Your goal>
Count every line below that holds "will". The answer is the number alone.

Recorded data>
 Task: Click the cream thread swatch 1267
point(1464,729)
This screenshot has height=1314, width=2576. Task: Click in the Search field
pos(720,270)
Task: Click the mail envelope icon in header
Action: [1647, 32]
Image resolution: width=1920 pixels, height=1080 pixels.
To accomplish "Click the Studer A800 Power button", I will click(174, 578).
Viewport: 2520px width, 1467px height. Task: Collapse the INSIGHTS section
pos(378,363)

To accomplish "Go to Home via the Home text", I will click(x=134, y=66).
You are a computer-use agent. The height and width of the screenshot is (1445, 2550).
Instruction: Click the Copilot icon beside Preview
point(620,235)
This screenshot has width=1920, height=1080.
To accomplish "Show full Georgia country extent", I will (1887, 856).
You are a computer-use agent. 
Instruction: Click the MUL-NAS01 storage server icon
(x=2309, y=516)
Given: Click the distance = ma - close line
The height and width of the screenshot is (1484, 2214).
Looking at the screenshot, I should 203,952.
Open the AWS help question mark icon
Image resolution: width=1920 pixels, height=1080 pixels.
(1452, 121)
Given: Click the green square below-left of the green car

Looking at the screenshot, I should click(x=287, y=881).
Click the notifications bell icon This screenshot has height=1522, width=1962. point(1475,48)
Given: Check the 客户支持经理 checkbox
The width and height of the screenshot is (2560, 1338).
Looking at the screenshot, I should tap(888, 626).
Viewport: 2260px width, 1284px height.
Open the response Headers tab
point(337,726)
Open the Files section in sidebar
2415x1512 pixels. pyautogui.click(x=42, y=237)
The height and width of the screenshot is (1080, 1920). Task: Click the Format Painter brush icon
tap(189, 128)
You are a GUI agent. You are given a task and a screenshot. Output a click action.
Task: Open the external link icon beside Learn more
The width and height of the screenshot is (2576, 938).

Solution below>
3